S'novom godom! с новым годом!
As 2019 gets underway, I'm still excited about Yiddish Glory, which I was so lucky to see in concert in Toronto, this past August. This is what I wrote after, and I still feel that way: "My mind is still so full after yesterday’s Yiddish Glory concert. I can’t quite describe the feeling of hearing your grandparents’ stories come alive on the stage — fighting in the Red Army, evacuation, returning to news of murdered family members, mass graves. Of the feeling that maybe those experiences will finally become part of the ‘official’ narrative, and Russian-speaking kids won’t grow up wondering why the stories they hear at the dinner table and the history they learn in Jewish schools and programs don’t match up.

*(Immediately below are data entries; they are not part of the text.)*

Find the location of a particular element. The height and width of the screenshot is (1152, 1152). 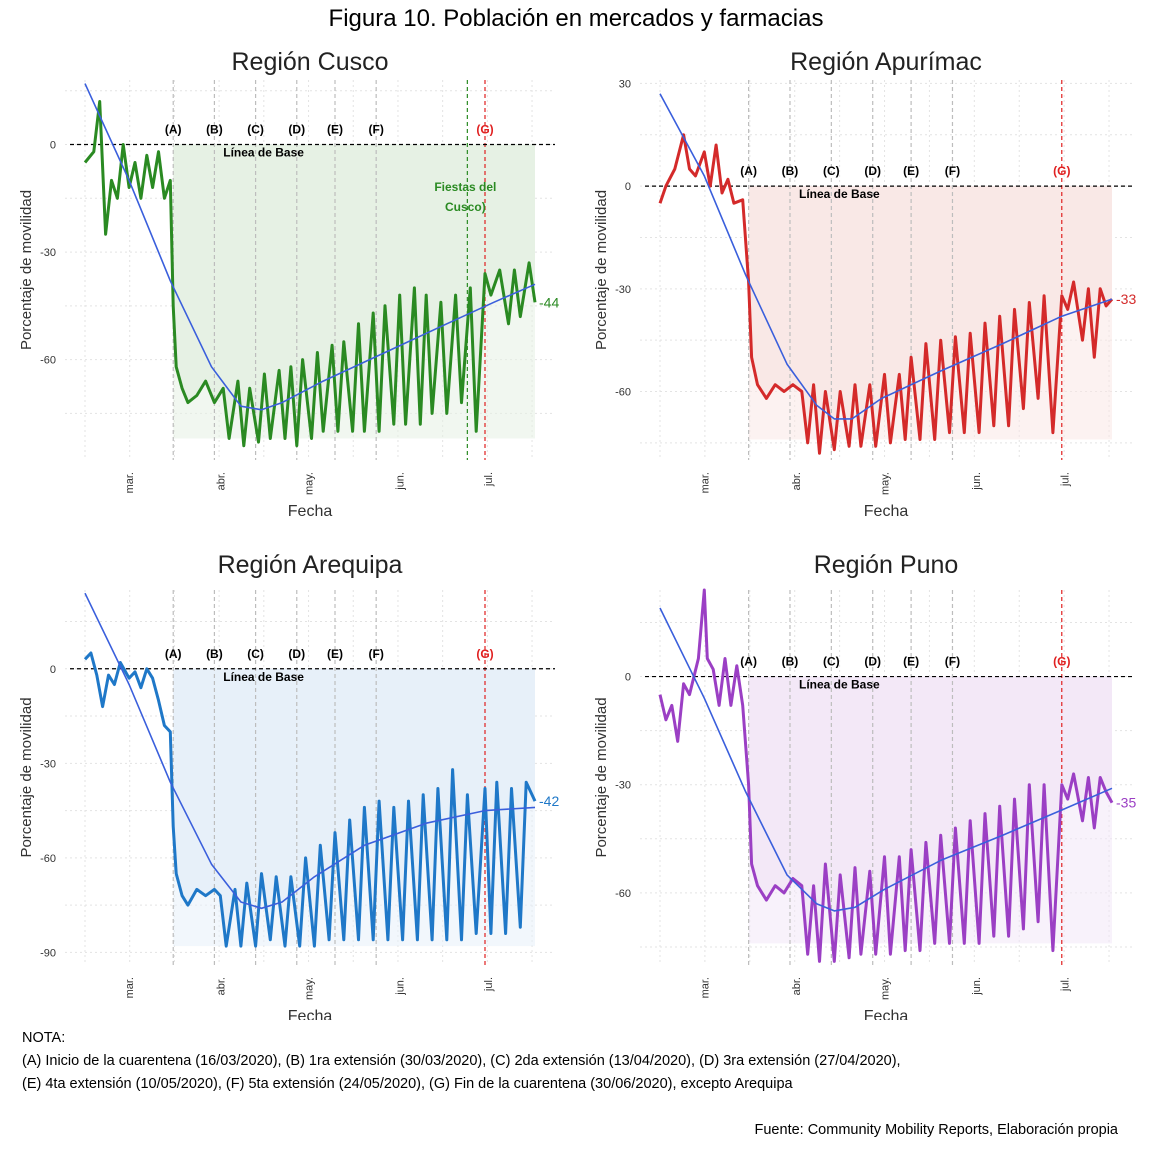

panel-title: Región Puno is located at coordinates (886, 565).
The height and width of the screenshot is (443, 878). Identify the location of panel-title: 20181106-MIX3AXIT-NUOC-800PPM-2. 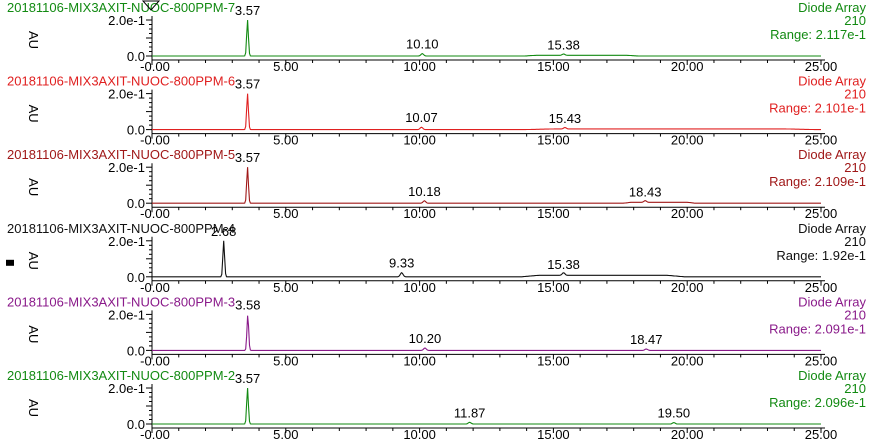
(121, 376).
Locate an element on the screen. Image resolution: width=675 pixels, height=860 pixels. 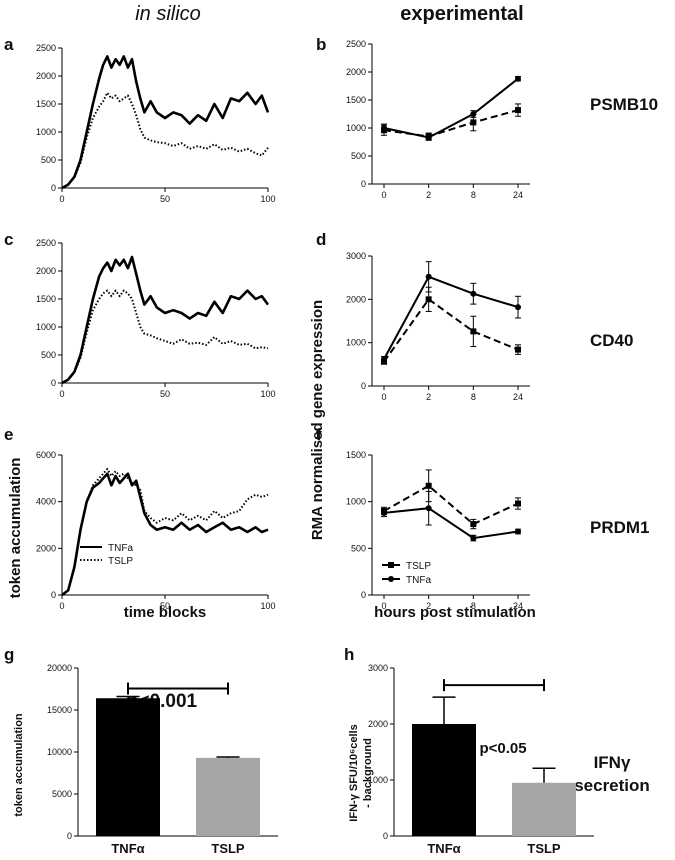
panel-label-b: b is located at coordinates (321, 44).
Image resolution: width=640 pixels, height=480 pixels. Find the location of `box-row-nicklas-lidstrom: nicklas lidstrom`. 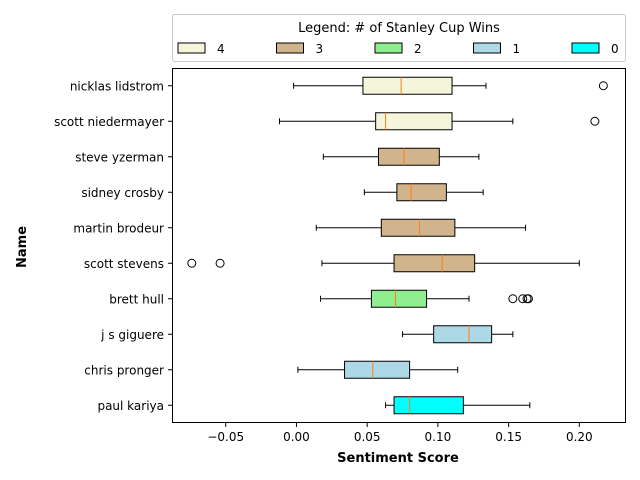

box-row-nicklas-lidstrom: nicklas lidstrom is located at coordinates (339, 86).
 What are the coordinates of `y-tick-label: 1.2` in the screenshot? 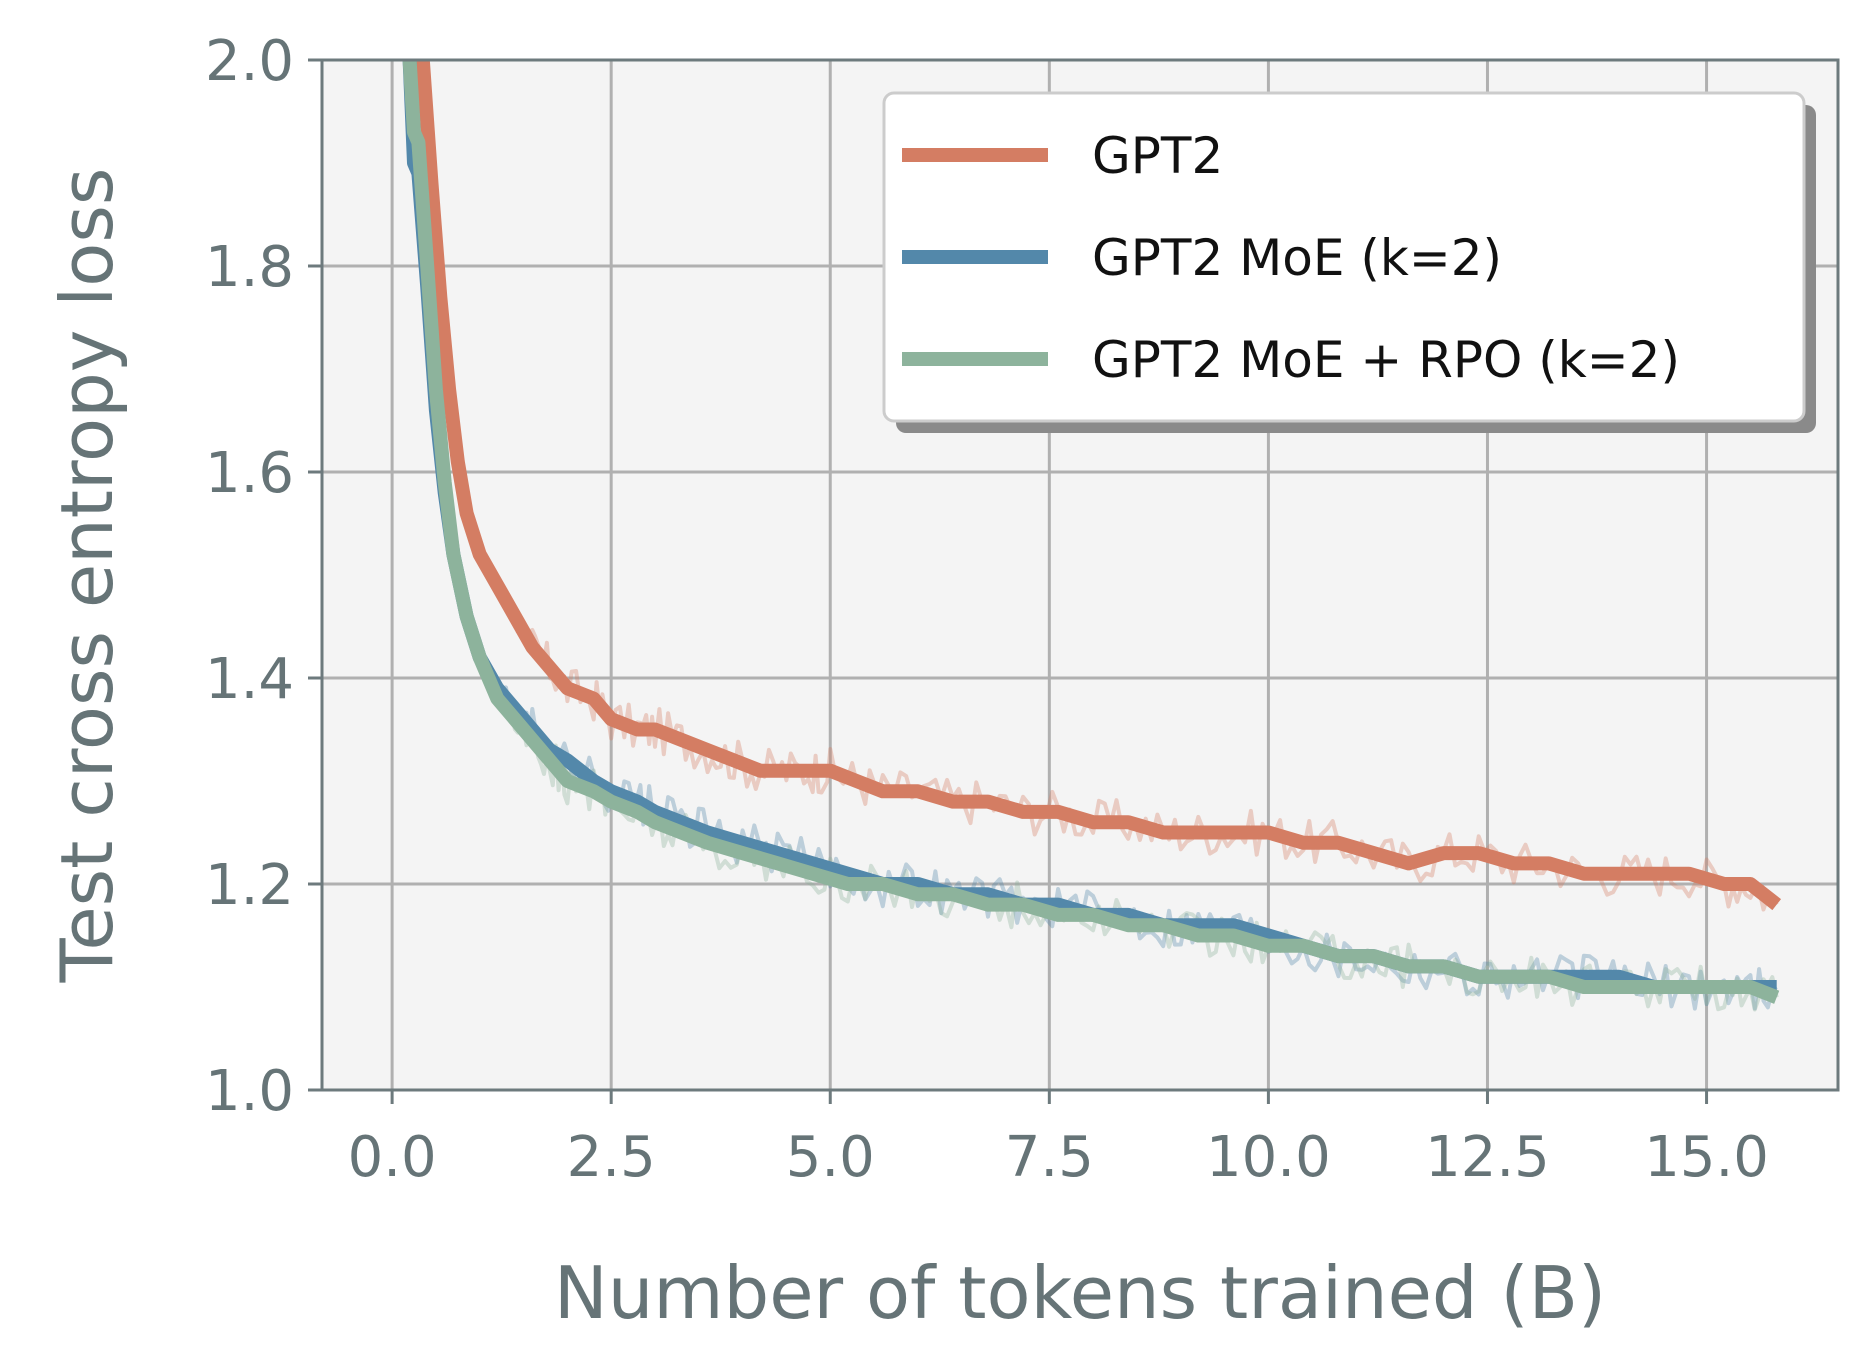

With the exception of one Russian song, the entire repertoire was in Yiddish. No matter how many facts I’ve read about Jewish life in the USSR, nothing quite brings to life the scope of cultural loss (to say nothing of lives) in this language. Such a vibrant and alive world. The calls for revenge, the violence, the fighting spirit, the jokes, the joys of victory were also so unexpected — not the usual stuff of Holocaust narratives, but such an important part of the story." And umm, woah, it now has a Grammy nomination. That's right - an entirely Yiddish album. A Grammy nod. The song collection was unearthed by Anna Shternshis, Director of Jewish Studies at UofT, and set to music by Psoy Korolenko. You can get yourself a copy here; it comes with a booklet of translations, if you're concerned about the language barrier.
As always, thanks for reading along.